Re: Multibyte support and accented characters

From: "M(dot) Bastin" <marcbastin(at)mindspring(dot)com>
To: Lynna Landstreet <lynna(at)gallery44(dot)org>
Cc: <pgsql-novice(at)postgresql(dot)org>
Subject: Re: Multibyte support and accented characters
Date: 2003-06-12 23:54:53
Message-ID: a05210608bb0ec00f095b@[213.224.147.214]
Views: Raw Message | Whole Thread | Download mbox | Resend email
Thread:
Lists: pgsql-novice

At 7:08 PM -0400 6/12/03, Lynna Landstreet wrote:
>Hello all,
>
>Can you handle one more question from me? Not related to keyword checkboxes
>this time, promise. :-)
>
>Some of the text that will be entered in the database I'm working on
>includes some names and titles in other languages - predominantly French,
>but occasionally German, Spanish, etc. So I understand from reading the
>PostgreSQL docs that in order to handle this, we need to make sure multibyte
>support is enabled.
>
>Now, I am not very clear on the various encodings and how they work. I've
>been spoiled by years of working on a Mac where you just type option-e if
>you want an acute accent, option-u for an umlaut, etc. That's how most of
>the text that will be used to populate the database has been generated. So
>my questions are:
>
>1. Which encoding would be best for this? I'm guessing Unicode,

Unicode is the safest way to go indeed. It's well on its way to
become the new common standard of all computer platforms.

> but I'm not
>sure. We pretty much only have to deal with western European languages, not
>with Russian or Chinese or anything.
>
>2. Once the right one is chosen and enabled, is the process pretty much
>transparent - i.e., just enter the text and the accented characters will
>come through fine,

No:

CREATE DATABASE mydb WITH ENCODING = 'UNICODE'

Then the front-end, with which you're doing your input, must send its
data encoded in unicode UTF-8. If it sends it in another encoding,
then use:

SET CLIENT_ENCODING TO '<whatever encoding the front-end uses>'

to enable automatic translation to unicode by PostgreSQL.
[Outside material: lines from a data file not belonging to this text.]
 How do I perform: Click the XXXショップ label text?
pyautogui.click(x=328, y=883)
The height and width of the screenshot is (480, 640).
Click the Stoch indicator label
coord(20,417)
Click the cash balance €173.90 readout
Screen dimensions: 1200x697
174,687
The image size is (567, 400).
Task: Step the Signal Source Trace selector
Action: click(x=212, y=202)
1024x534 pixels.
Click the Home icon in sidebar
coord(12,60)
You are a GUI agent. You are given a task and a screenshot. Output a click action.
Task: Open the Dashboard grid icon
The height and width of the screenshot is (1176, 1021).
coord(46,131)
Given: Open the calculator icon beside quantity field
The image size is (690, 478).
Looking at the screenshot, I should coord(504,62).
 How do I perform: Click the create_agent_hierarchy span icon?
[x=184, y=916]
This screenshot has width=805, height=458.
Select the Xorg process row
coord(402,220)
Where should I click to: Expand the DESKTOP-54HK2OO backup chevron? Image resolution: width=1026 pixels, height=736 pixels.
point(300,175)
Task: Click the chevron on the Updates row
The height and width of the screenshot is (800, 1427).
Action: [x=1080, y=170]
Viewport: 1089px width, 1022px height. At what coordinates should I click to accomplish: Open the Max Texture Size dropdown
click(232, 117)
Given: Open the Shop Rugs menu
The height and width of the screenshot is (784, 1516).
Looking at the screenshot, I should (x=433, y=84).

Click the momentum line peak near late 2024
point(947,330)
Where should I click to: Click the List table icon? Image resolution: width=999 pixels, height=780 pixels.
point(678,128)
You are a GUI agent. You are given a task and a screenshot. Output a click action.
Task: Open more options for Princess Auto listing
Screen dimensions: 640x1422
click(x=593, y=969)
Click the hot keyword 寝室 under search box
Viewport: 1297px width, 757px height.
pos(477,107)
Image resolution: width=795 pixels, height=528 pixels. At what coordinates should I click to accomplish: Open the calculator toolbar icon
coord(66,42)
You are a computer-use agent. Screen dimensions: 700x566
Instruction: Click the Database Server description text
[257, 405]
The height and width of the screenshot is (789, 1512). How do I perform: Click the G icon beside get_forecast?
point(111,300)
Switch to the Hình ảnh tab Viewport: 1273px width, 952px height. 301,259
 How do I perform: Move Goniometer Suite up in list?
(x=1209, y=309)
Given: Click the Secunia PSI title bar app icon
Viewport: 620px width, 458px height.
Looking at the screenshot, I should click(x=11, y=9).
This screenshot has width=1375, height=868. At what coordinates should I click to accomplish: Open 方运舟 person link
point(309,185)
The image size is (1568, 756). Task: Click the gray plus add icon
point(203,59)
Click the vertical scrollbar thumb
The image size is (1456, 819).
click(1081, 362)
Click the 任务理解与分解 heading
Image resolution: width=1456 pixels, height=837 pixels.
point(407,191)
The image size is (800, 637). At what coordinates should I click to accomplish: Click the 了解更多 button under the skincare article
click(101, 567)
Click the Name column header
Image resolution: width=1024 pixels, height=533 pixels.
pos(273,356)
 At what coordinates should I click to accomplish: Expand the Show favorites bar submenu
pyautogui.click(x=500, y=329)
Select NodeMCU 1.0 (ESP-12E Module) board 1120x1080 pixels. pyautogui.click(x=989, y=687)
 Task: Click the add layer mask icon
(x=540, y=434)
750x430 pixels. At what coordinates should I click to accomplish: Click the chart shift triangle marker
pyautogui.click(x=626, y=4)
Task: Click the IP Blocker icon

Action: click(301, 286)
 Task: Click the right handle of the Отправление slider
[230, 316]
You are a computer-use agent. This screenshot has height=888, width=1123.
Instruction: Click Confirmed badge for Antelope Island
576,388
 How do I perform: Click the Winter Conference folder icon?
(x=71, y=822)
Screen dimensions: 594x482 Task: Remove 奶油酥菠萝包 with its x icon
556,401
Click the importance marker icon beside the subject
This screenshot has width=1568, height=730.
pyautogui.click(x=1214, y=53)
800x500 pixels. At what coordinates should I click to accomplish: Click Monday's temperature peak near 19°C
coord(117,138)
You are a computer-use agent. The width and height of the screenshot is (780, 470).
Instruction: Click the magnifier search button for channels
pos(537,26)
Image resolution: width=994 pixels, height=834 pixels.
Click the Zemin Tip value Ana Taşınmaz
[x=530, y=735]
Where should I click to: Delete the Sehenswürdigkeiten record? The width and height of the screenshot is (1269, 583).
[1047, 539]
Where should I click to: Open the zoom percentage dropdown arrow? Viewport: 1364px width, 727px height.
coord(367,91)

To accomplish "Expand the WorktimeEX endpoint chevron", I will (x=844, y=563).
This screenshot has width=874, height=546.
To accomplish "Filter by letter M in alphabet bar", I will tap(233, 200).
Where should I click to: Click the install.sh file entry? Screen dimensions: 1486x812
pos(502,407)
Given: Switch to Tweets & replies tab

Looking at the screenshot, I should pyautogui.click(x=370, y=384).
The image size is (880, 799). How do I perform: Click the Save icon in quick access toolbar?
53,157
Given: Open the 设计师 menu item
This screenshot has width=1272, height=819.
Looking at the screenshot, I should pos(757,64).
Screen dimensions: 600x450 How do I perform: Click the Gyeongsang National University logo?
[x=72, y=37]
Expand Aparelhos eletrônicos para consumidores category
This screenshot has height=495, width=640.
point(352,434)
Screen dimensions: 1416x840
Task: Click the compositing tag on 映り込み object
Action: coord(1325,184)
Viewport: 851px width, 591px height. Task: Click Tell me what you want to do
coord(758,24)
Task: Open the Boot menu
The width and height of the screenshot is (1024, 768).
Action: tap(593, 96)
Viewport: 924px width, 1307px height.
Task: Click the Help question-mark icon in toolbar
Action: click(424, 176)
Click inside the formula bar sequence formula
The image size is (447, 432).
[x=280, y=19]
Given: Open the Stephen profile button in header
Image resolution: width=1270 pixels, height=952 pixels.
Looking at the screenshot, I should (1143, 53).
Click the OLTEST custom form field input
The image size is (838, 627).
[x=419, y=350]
Read the manual for further information:
http://www.postgresql.org/docs/view.php?version=7.3&file=multibyte.html

> or do I have to do something special with them, like the
>way they have to be encoded with &...; ASCII codes in HTML?
>
>3. Speaking of HTML, even if PostgreSQL is set up to correctly deal with
>accented characters, when the output is displayed on the web, are they going
>to have to be converted into &...; form?

Here too you have to tell the browser it's going to receive data in
unicode. I don't know whether you can do this in HTML, or whether
the user must choose unicode from the browser's appropriate menu.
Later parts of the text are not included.